Public companies must adhere to strict rules when granting stock options to executives, including pricing the options at the company’s trading price on the day they are granted and quickly disclosing them.
Private companies planning to go public face similar requirements, but they have more time to price their stock options – because there is no public trading price – and more time to disclose them.
This difference has led dozens of private companies to offer their top managers low-priced options in the weeks leading up to their initial public offering (IPO). Interestingly, these individuals can often accurately predict the likely trading price of their stock, even before the public company’s rules on option pricing start to apply. This is the conclusion of a recent study by Sven Riethmueller, a professor at Yale Law School.
Riethmueller notes, “They only receive these equity grants last minute.” He calls this activity “11th-hour options discounting.”
In his article, Riethmueller examined 121 biotech firms targeting IPOs from 2017 to 2021. He found that 74 options were granted to executives and employees within 90 days before the IPO, with an average discount of 48% compared to the IPO price.
Zoom, Beyond Meat, and Eventbrite are among the companies that also granted cheap stock options to their top executives and employees before their IPOs. Riethmueller consolidated his findings by thoroughly reviewing records and collecting non-public letters between the Securities and Exchange Commission and individual companies via the Freedom of Information Act.
Riethmueller found that by pricing the options at the last minute, companies virtually guarantee that the recipients will have an unexpected windfall on the first trading day. This lesser-known practice has become extremely popular with young companies often using cheap stock options as a way to attract C-suite executives. Companies often do not disclose the number of options allocated to individual executives until the night before the trading day, after the IPO price has been set.

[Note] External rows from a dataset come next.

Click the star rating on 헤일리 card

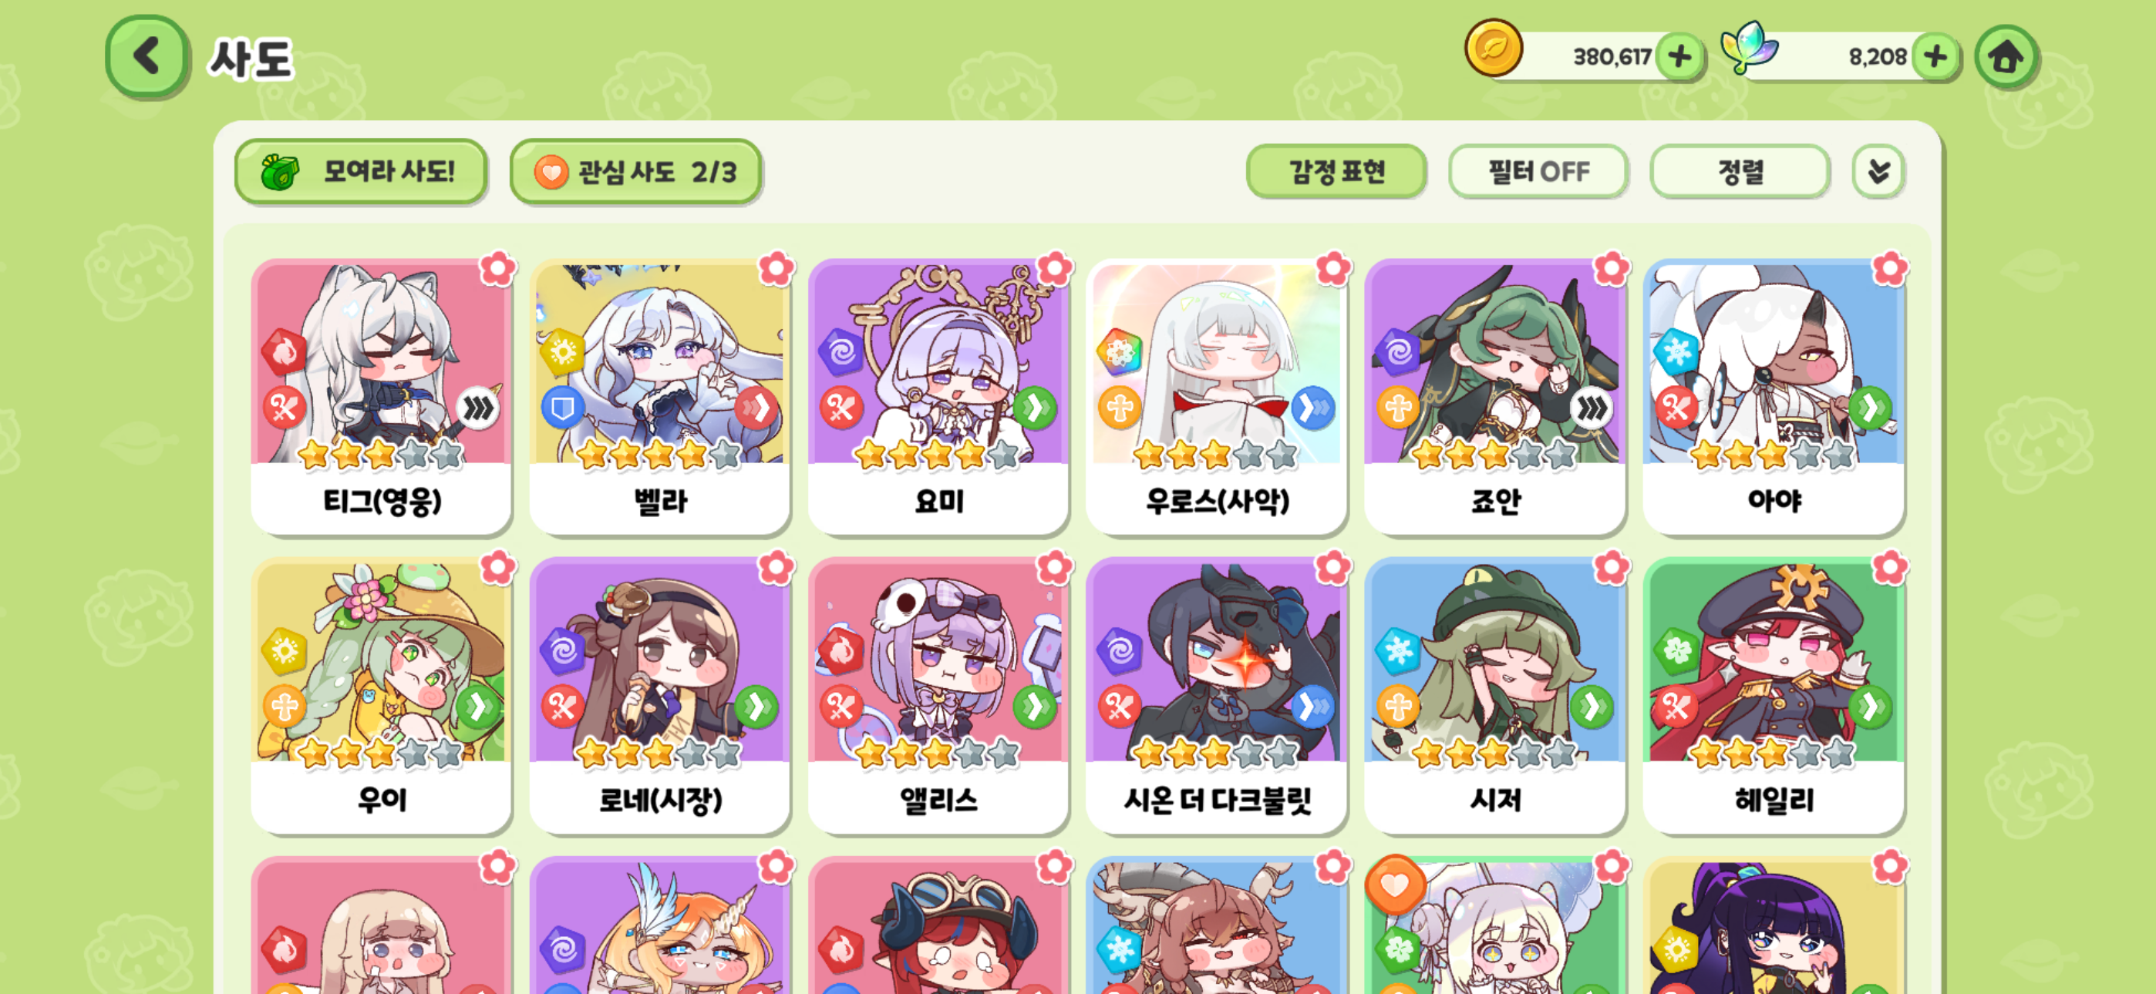point(1773,754)
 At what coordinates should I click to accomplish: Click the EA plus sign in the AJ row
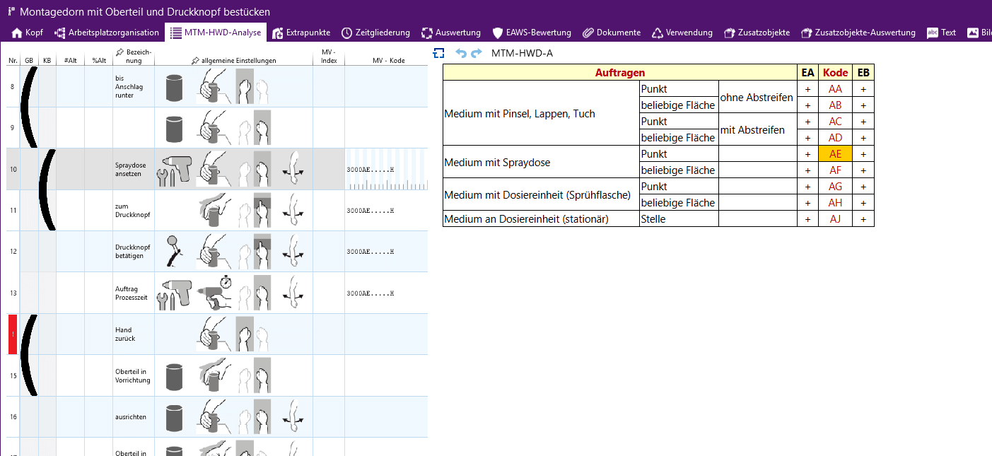807,219
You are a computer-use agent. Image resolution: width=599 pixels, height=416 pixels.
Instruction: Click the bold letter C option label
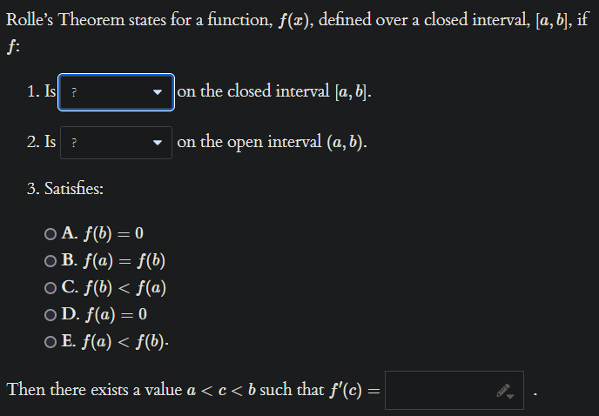[70, 287]
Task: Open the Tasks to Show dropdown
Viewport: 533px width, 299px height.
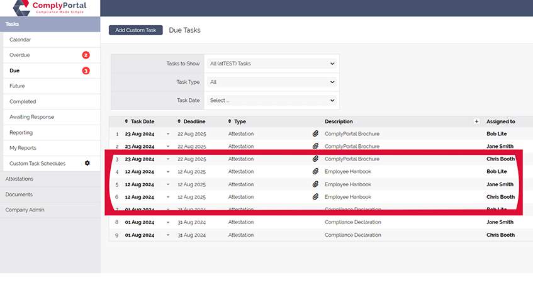Action: pyautogui.click(x=271, y=64)
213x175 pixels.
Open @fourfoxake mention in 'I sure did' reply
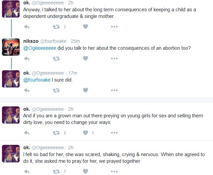click(37, 80)
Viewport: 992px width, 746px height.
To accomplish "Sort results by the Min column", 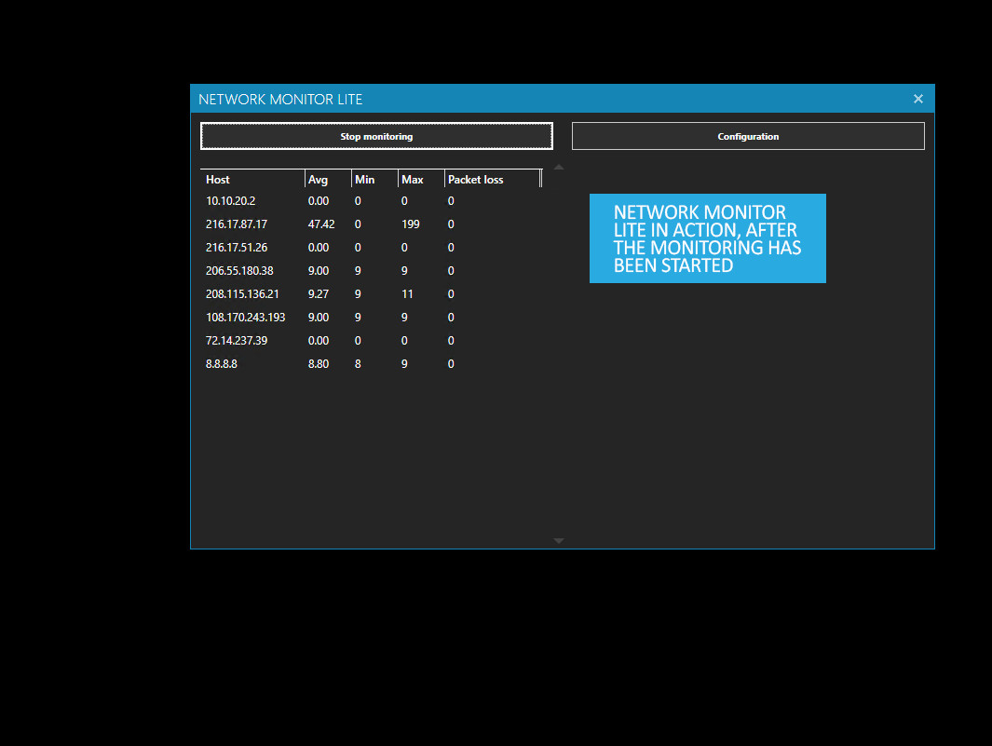I will tap(373, 179).
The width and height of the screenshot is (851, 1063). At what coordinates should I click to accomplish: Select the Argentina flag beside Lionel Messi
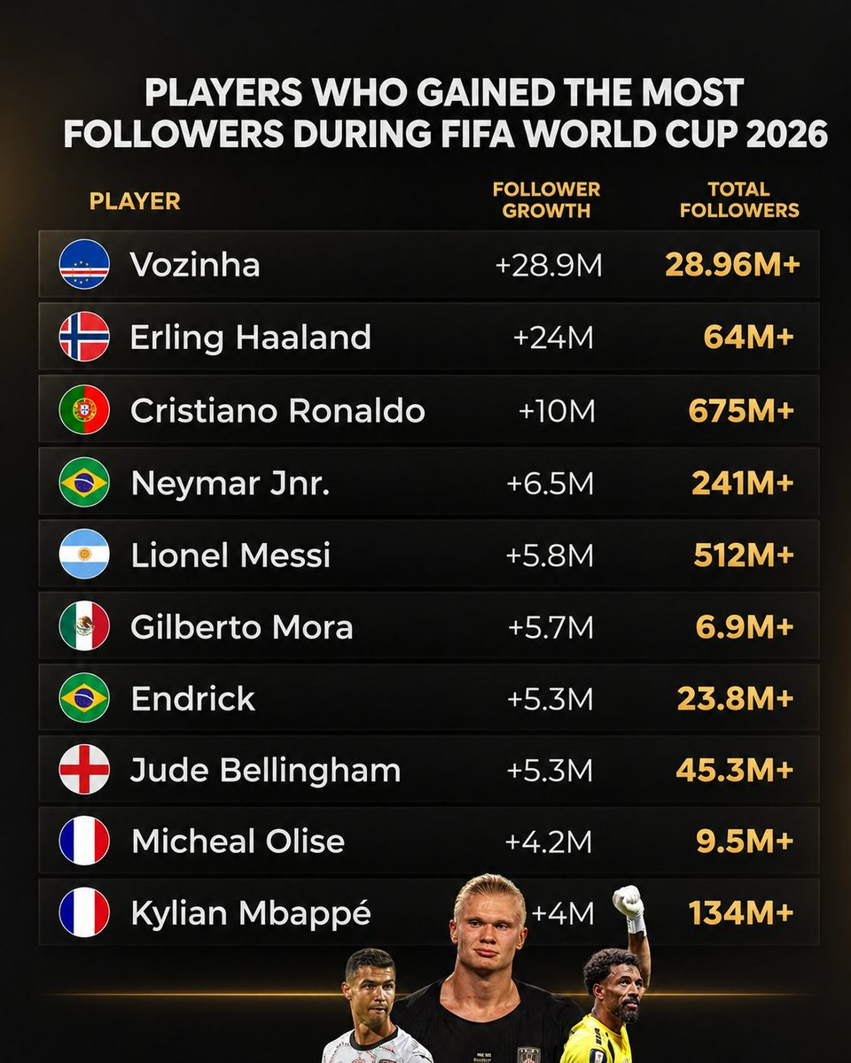click(x=84, y=555)
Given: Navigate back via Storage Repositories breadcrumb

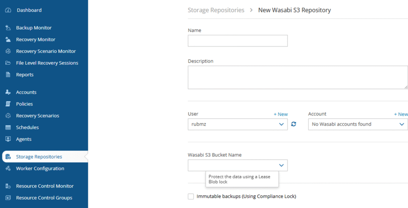Looking at the screenshot, I should pos(216,10).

Less than a month before the IPO, a small Boston-based biotech company called Galecto granted its top executives nearly a million stock options, each priced at $7.70.
Meanwhile, after the IPO, the stock price was set at $15 per share based on investor interest. So more than half of those deeply discounted options belonged to the company’s executives. When Galecto went public on October 28, 2020, the value of the executives’ stock options increased by $4 million.
By withholding information before the IPO, Galecto denied investors an accurate assessment of whether to buy its stock at $15. The information asymmetry also means investors did not fully assess Galecto’s compensation cost and whether the benefits to the top executives were aligned with their interests.
Galecto spokesperson Sandya von der Weid wrote in an email that the company could not grant options earlier because they had to wait for the completion of the private capital round before they could determine their valuation. She added, “These grants were proposed by an independent compensation adviser and approved by Galecto’s board of directors.”
Stock options, which allow holders to periodically purchase a company’s stock at a predetermined price within a few years, are a popular part of the compensation packages of senior executives.
Under regulations set by the SEC, public companies can only issue stock options at market price (or face severe tax consequences) and must disclose them to senior executives and other insiders within two days of granting them. By setting the exercise price of the options at market price, companies create an incentive for executives to increase stock value at the time the options are granted. A higher stock price is generally good for all investors.
In the late 1990s and early 2000s, over 100 companies pegged option grant dates to the days their stocks were at their lowest levels; backdating these dates allowed executives to receive larger financial rewards.
These timing enabled their executives to immediately benefit as the stocks appreciated, making them “rich” overnight, at least on paper. The latter companies eventually became targets of lawsuits and huge fines by the SEC. Some executives were sentenced to prison.
The SEC also requires private companies to disclose clearly the stock options they grant to their top executives. However, unlike public companies, private companies only have to disclose those detailed information for their complete financial year before their IPO.
Erik Lie, a finance professor at the University of Iowa who discovered the timing issues with stock options, recently read Riethmueller’s article. “To me, it’s a simple game – you get the stock at a very cheap price.”